- _Activity_
Answer these from the passage on Latin America below.
(a) What does the writer say they do like?
(b) Which two countries volunteered armed forces to drive the Mexicans out of Soconusco?
(c) Besides their own archives, where did Guatemala's diplomats search for the 1825 treaty?

- _Document passage_
-----
Maybe I've seen too much of Latin America to put up with any magic-real fiction. Folks down there aren't quite so helpless as to postulate occult forces or to rely on conspiracy theorizing. I do like the back story about the discovery of the manuscript. But as a guide to culture or politics...nope.

Why make up stories about Latin America when there are so many good real ones? Here's one about diplomacy and geopolitics of all things. Mexico, imagining the Tehuantepec isthmus would someday have a canal, sought to secure its dominion over the area by defending Oaxaca, which naturally required it also defend/claim/steal Chiapas, which in turn required it to defend/claim/steal Soconusco. Around 1842, the Central American confederation having expired, the Mexican maximum leader Santa Anna decided his country’s 1825 treaty with it – the one that guaranteed Soconusco’s “neutrality” – was null and void. So, he had troops sent in, and they took it. As Soconusco bordered Guatemala, which was the great and true rump of the superstate and therefore the part most likely to care, both by proximity and by technicality, that fine new country...dithered. El Salvador and Honduras volunteered armed forces to drive the Mexicans out. Likewise, indigenes indigenous to Chiapas wanted to help, with guerrilla actions. But Guatemala’s striped-pants set kindly rejected the offers and opted for diplomacy. It felt it had a legal case, and that 1825 treaty would, if only in a historical sense, support it. Only the diplomats couldn’t FIND it! They rummaged through their own archives, as well as at the legation in Mexico City. No dice.
-----
- _Extracted material_
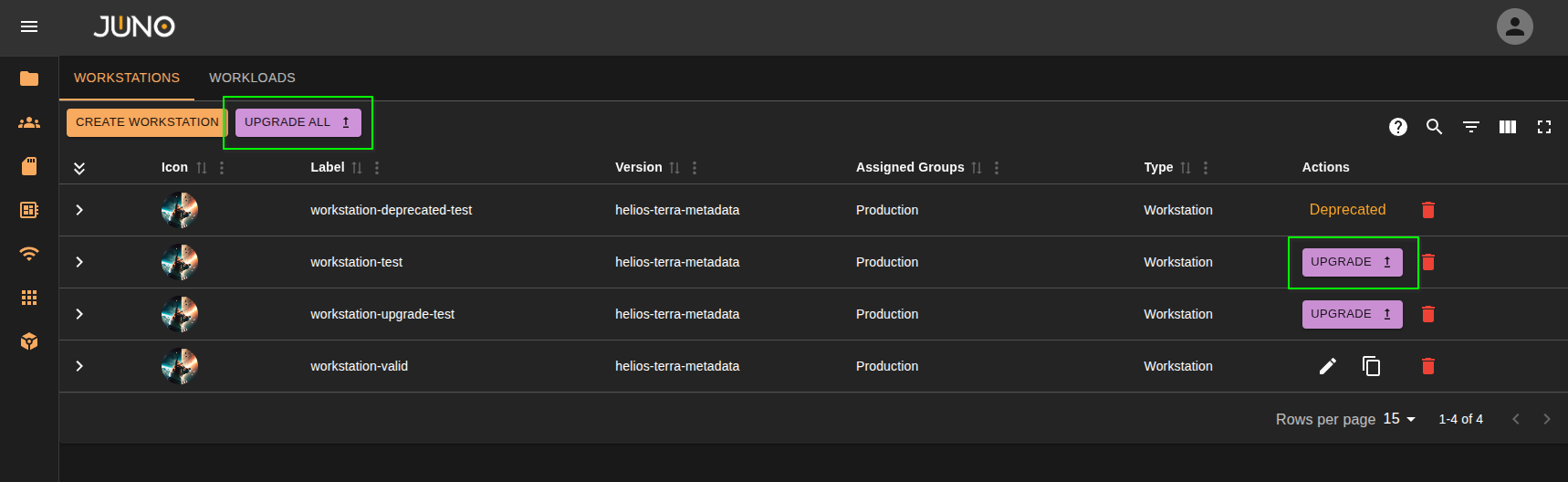Duplicate workstation-valid using copy icon
The width and height of the screenshot is (1568, 482).
(1371, 366)
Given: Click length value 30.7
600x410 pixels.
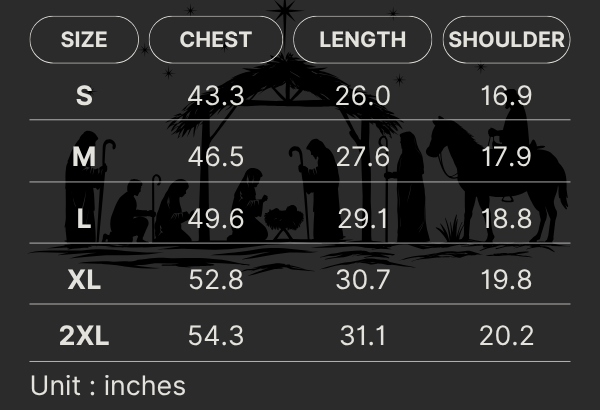Looking at the screenshot, I should (362, 279).
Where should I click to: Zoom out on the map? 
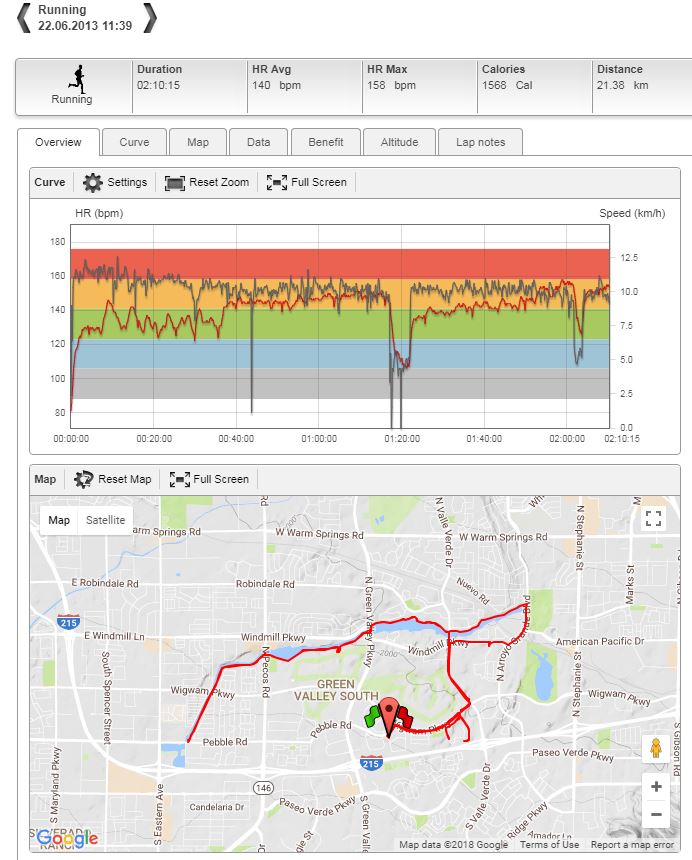coord(655,815)
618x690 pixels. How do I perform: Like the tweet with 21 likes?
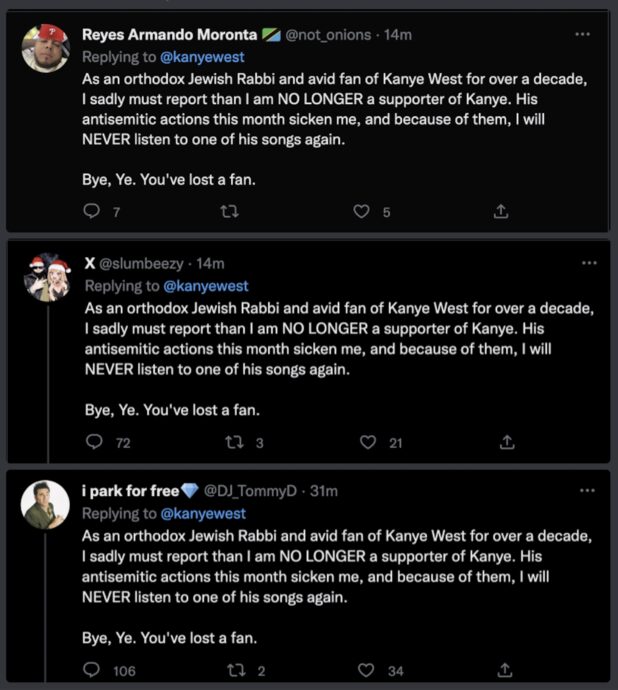pyautogui.click(x=367, y=441)
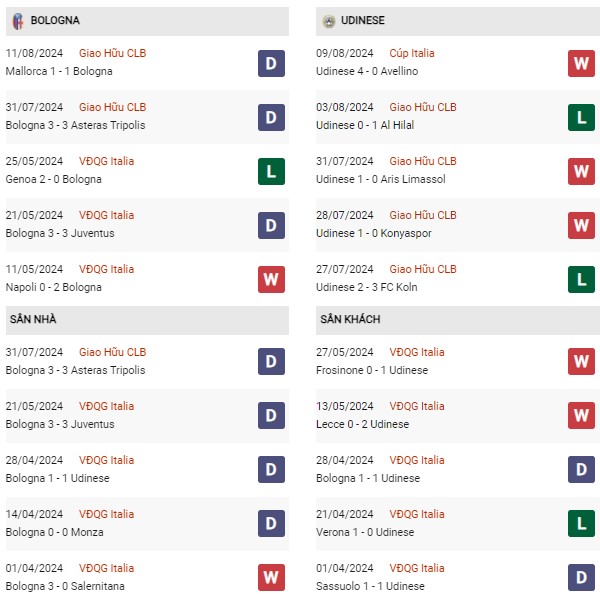
Task: Click the L badge for Verona 1 - 0 Udinese
Action: 581,524
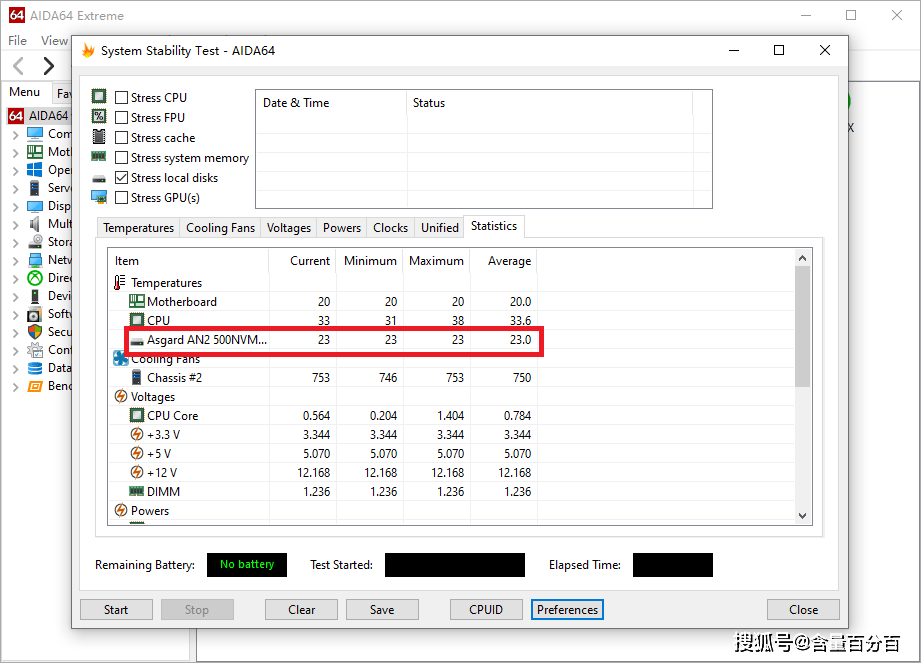Click the Chassis #2 fan icon
The width and height of the screenshot is (921, 663).
coord(137,378)
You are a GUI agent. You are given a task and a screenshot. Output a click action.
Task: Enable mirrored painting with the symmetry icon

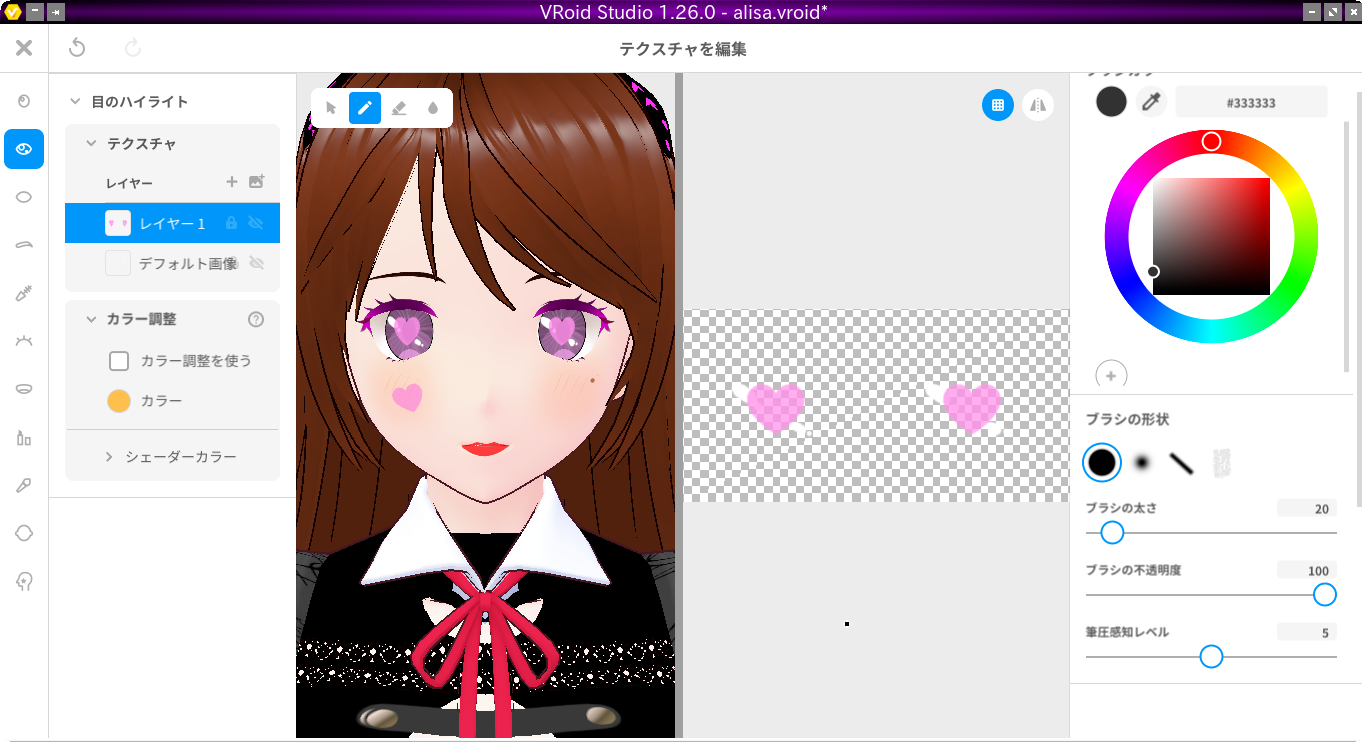coord(1037,104)
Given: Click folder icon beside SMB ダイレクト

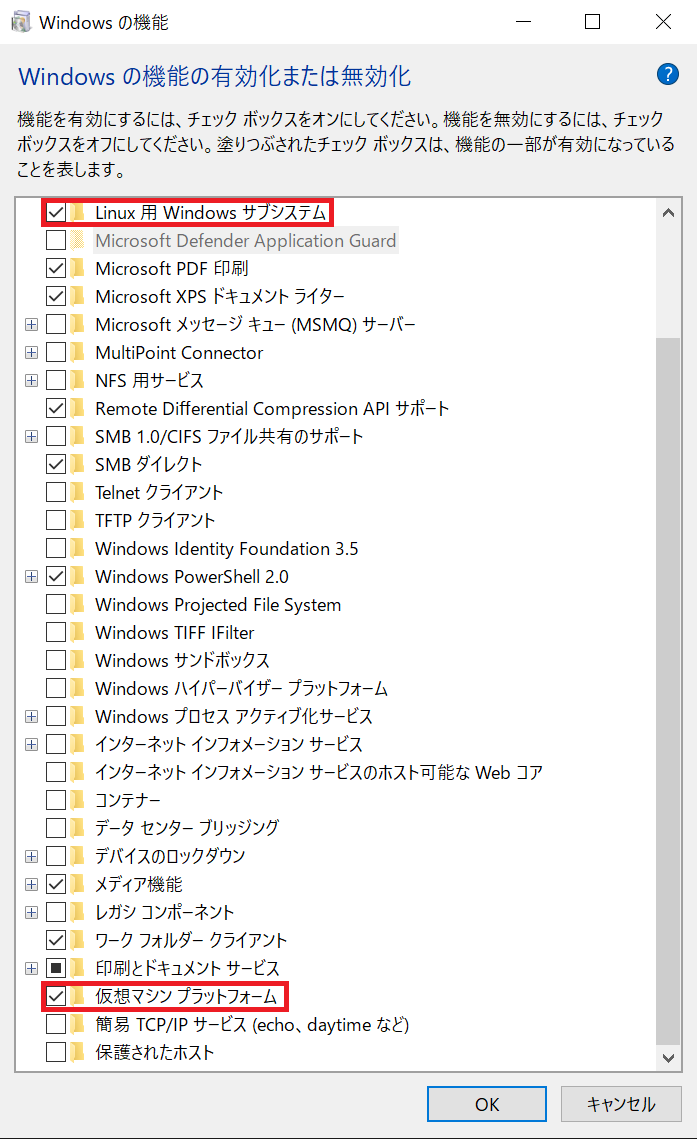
-----
- _Problem solution_
(a) The back story about the discovery of the manuscript.
(b) El Salvador and Honduras.
(c) At the legation in Mexico City.